The Northeast Kingdom, where I live, is a gorgeous place to call home. Ridges, valleys, farm towns, sunsets - it’s a feast for the eyes. But putting food on the table isn’t easy for everyone. There’s high unemployment, rising taxes, and crumbling infrastructure. Yet those very liabilities have made my Kingdom neighbors resilient and creative. Here’s the latest challenge we face. Act 46, the new school consolidation law, calls into question a valuable asset: school choice. The State Board of Education says a newly merged district can’t be asked to simultaneously support public schools and send state funding to private ones. Consolidation could lower some school expenses. But it might also weaken a de facto voucher system that allows parents who live in towns without schools to send students and state tuition dollars to public or private ones elsewhere.
I take this personally because my two little grandchildren live in Kirby, a school choice town, and I want them to have the best education their parents can find and afford. There are lots of good public schools in the Kingdom. But some children thrive better in private programs, and I’ve seen no evidence that public schools have suffered from that competition.

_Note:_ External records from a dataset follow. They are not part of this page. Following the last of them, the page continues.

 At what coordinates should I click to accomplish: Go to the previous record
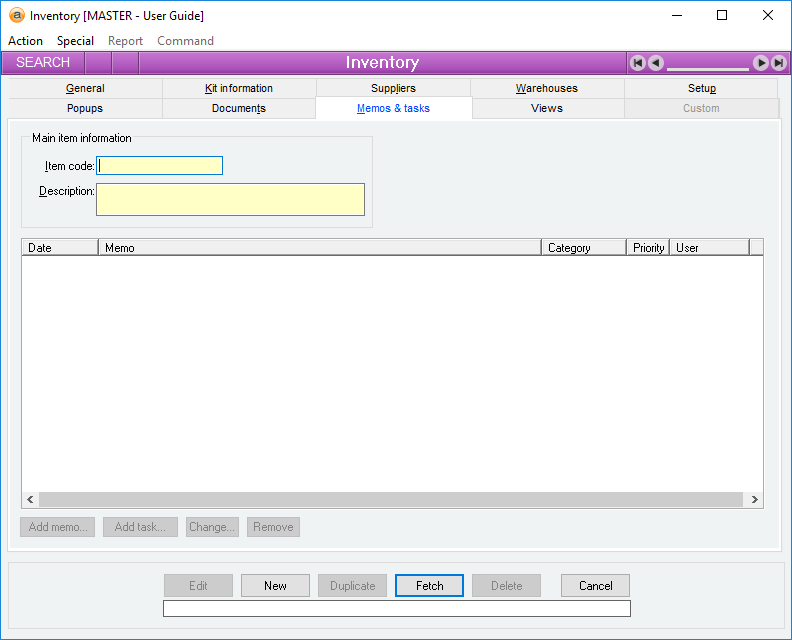click(x=656, y=63)
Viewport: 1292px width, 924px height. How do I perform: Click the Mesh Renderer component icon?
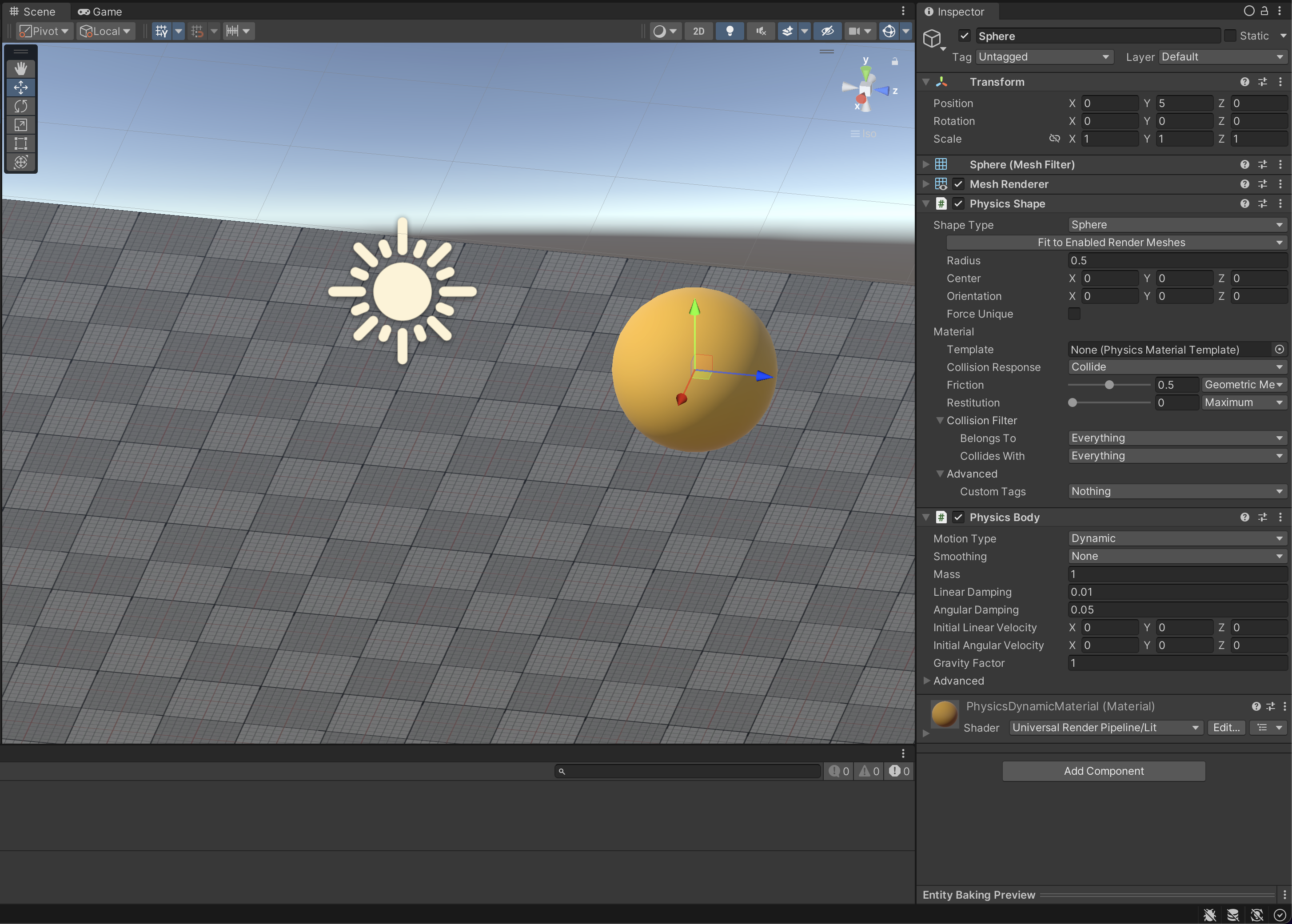[941, 184]
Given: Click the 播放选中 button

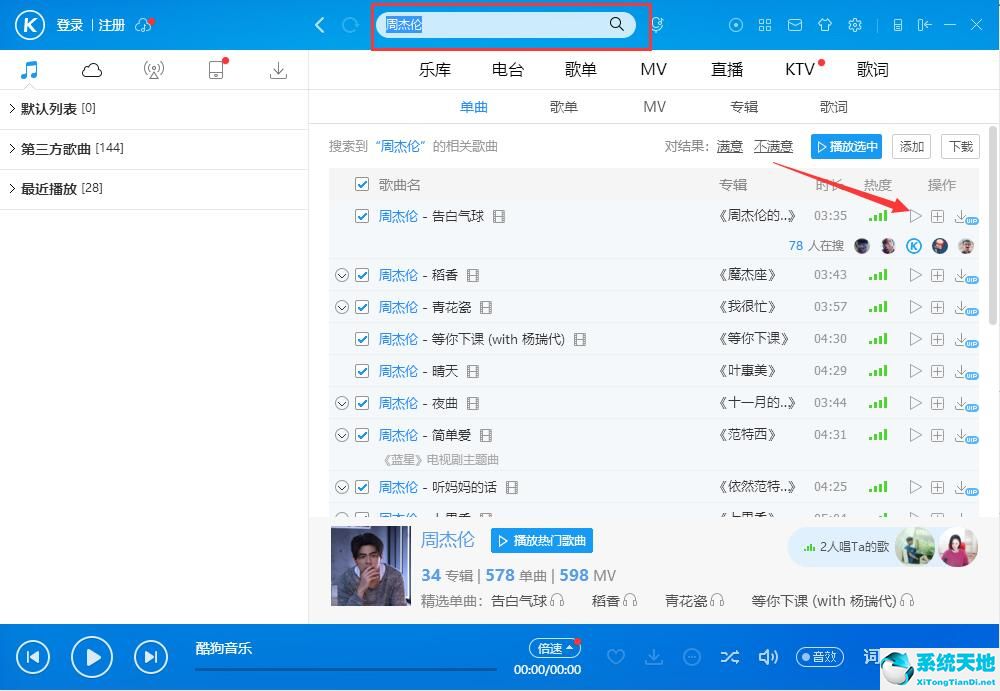Looking at the screenshot, I should 846,146.
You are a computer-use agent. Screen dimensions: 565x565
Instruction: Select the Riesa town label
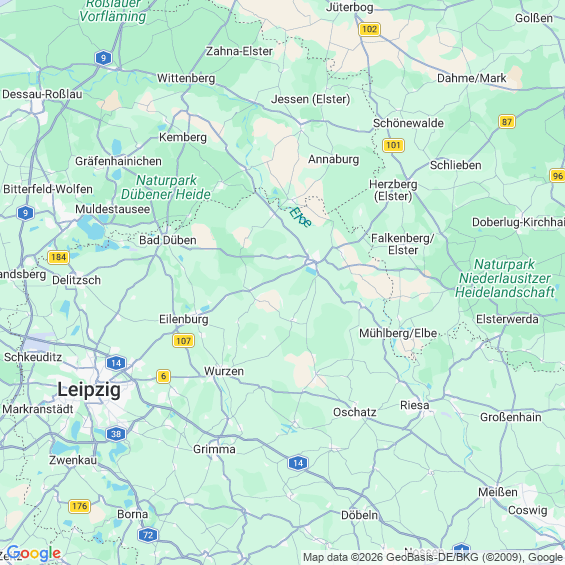click(414, 405)
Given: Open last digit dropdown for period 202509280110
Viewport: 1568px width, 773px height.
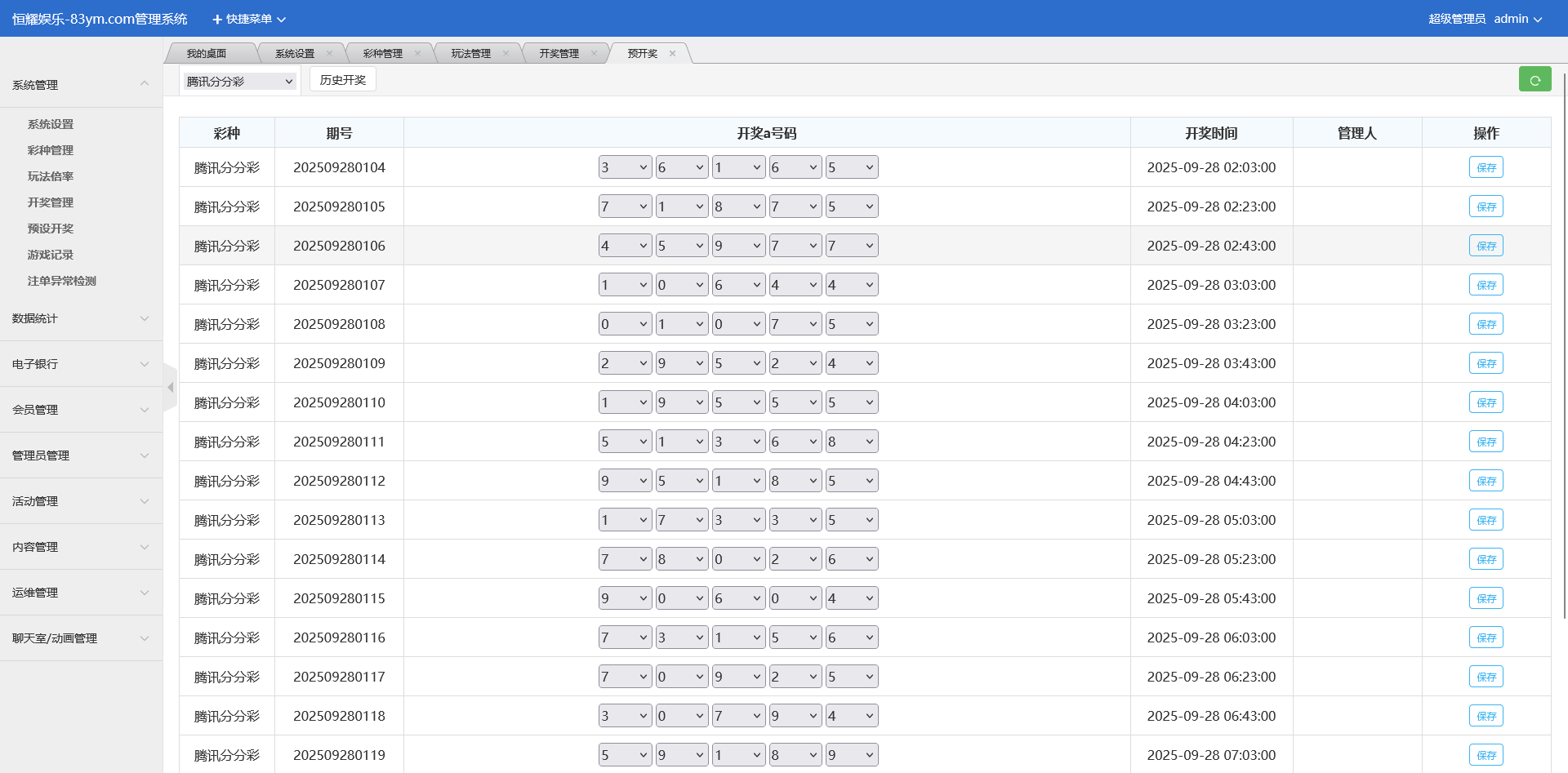Looking at the screenshot, I should tap(851, 402).
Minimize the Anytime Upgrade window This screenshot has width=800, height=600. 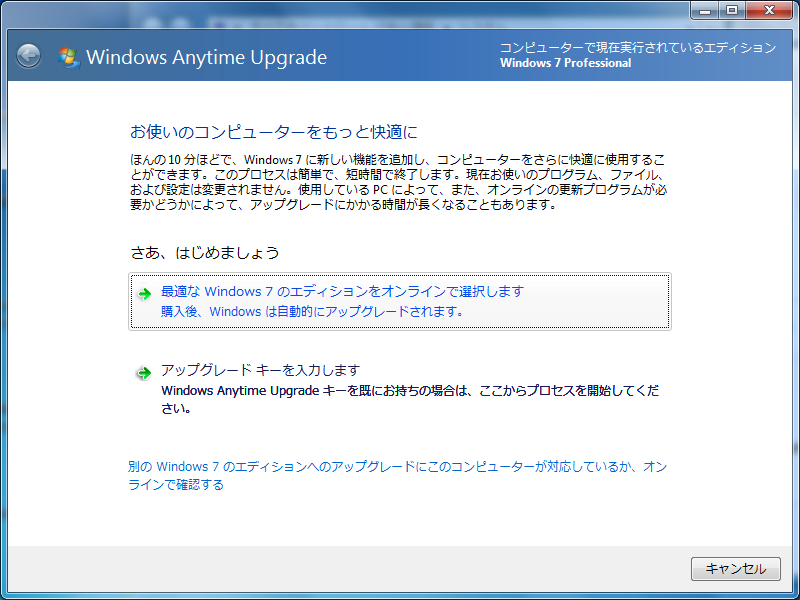pyautogui.click(x=705, y=10)
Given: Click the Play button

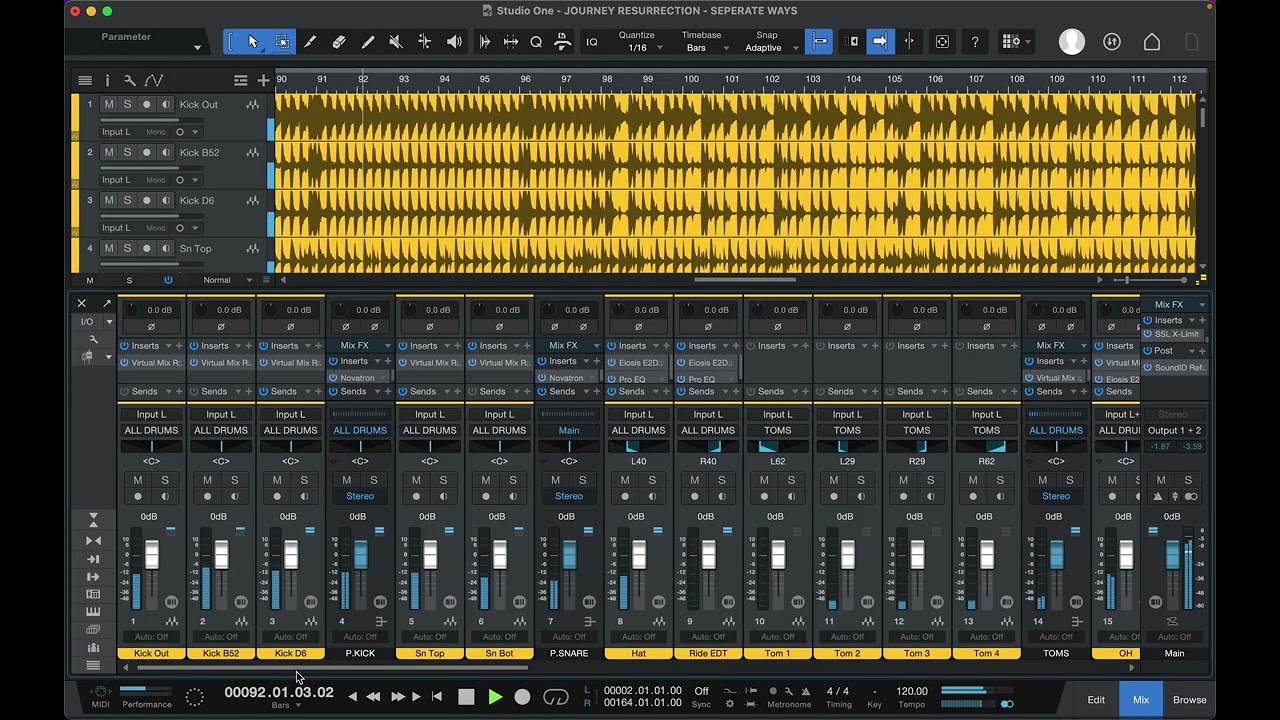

Which is why Kirby and nine other communities are cleverly considering a “side-by-side merger.” They may form an all-choice district alongside another district - in this case, Canaan - which has its own K-12 school program. So Kirby, Canaan and the nine other towns would all share one central office and one superintendent, which would change governance and possibly reduce administrative costs. But remotely located Canaan would not have to require out-of-towners from the all-choice towns, to take long, costly bus rides to attend its public schools. If this plan is approved by local school boards and the State Board of Education, parents who have choice now would continue to be able to select either public or private schools.
A lot of my neighbors fix their tractors rather than buying new ones. And the philosophy, “If it ain’t broke, don’t fix it,” also sums up a lot of thinking about school choice in the Kingdom. That flexibility keeps many young families living here, despite the challenges, and brings in new taxpayers with children — community-minded families like my daughter and her husband. I hope they’ll stick around.